SES allows only one active receipt rule set per region. If you already have one, add a new rule to it instead of creating another.

  1. SES Console → Email receiving → Rule sets → Create rule set
  2. Name: plunk-inbound
  3. Create a new rule:
    • Name: plunk-deliver-inbound
    • Recipient conditions: leave empty to catch every verified domain, or add specific domains/addresses (e.g. *@yourdomain.com)
    • Actions (in order):
      1. Deliver to Amazon SNS topic
        • Topic: plunk-ses-inbound
        • Encoding: Base64 (Sendwave decodes this automatically — see Webhooks.ts:163)
    • Enable: TLS required is recommended
  4. Set the rule set as Active

Message size limit

The SNS action delivers the full email inline and is capped at 150 KB per message (SNS payload limit). For larger messages — including those with attachments — use an S3 action before the SNS action so SES stores the raw email in S3 and only sends a pointer via SNS. Sendwave currently consumes the inline content; full S3-backed delivery requires custom processing.

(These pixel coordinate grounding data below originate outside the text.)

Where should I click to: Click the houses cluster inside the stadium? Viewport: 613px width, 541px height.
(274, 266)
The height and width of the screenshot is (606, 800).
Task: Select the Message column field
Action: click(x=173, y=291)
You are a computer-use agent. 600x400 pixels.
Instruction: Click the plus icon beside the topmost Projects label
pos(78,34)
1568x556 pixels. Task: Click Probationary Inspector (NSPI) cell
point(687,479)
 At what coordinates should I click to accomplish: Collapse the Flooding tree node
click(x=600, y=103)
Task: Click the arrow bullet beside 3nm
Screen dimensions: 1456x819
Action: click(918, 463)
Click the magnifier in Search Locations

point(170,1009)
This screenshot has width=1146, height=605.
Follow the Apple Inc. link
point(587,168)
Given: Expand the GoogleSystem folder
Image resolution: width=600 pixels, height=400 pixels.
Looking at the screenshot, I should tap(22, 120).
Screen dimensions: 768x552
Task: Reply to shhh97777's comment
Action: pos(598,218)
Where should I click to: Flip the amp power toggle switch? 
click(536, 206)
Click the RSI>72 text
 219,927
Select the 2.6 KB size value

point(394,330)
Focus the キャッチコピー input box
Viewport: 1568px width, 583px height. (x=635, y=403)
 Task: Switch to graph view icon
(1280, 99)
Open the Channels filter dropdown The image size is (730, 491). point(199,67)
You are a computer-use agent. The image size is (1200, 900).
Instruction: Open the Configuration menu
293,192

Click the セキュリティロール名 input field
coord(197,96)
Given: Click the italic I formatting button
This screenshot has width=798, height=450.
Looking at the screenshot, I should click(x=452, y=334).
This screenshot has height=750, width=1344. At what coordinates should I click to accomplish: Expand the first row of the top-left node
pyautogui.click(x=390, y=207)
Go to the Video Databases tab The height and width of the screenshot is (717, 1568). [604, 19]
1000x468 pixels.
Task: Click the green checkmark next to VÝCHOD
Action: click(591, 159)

6.5 Verify the Domain MX Record

For each domain that should receive mail, the project owner adds an MX record pointing at the SES inbound endpoint for your region:

Type:  MX
Name:  yourdomain.com
Value: 10 inbound-smtp.<region>.amazonaws.com

Sendwave shows this record on the Domains tab in project settings once a domain is verified. The hostname is built from your AWS_SES_REGION environment variable, so make sure that value is correct.

6.6 Test

  1. Create a workflow with Trigger event = email.received
  2. Send an email from any external mailbox to [email protected]
  3. Check the API logs for [WEBHOOK] Received inbound email notification from SES
  4. Confirm the workflow execution appears in the dashboard

If the SNS subscription is stuck in "Pending confirmation", check the API logs for the SubscribeURL and verify your api.yourdomain.com endpoint is publicly reachable over HTTPS.

7. (Optional) Move Out of the SES Sandbox

By default, new AWS SES accounts are in sandbox mode with strict limits:

  • Send only to verified addresses
  • 200 messages per 24 hours
  • 1 message per second

Sandbox is fine for testing but useless for production. Request production access in the SES console (Account dashboardRequest production access) — AWS typically approves within 24 hours after a short questionnaire about your sending practices.

After approval, your sending quota will reflect a much higher daily and per-second limit specific to your account.

8. (Optional) Configure a MAIL FROM Domain

For better DMARC alignment, you can configure a custom MAIL FROM subdomain (e.g. mail.yourdomain.com). In the SES console under Verified identities → your domain → MAIL FROM domain, set a subdomain and add the additional MX and TXT records SES displays. Sendwave's IAM policy already includes ses:SetIdentityMailFromDomain to support this.